SOURCE RECORDS.
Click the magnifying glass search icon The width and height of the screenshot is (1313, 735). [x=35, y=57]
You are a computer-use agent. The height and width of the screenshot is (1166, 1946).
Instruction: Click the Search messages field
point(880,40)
---
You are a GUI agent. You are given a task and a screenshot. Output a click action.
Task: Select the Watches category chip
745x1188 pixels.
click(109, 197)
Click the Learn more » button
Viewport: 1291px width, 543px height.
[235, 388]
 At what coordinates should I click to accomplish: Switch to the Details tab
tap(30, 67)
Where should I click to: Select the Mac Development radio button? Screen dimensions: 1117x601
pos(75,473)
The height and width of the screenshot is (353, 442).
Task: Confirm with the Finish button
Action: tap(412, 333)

GIVEN INSTRUCTION. Scale the rows between the lines holding "Click the magnifying" and "point(880,40)", inclusive, and repeat them in full with the requests included. Multiply only the click coordinates in the answers by 2.25 and round each to a whole number, with halves rounded up.

OUTPUT FOR THIS EXERCISE.
Click the magnifying glass search icon The width and height of the screenshot is (1313, 735). [x=79, y=128]
You are a computer-use agent. The height and width of the screenshot is (1166, 1946).
Instruction: Click the Search messages field
point(1980,90)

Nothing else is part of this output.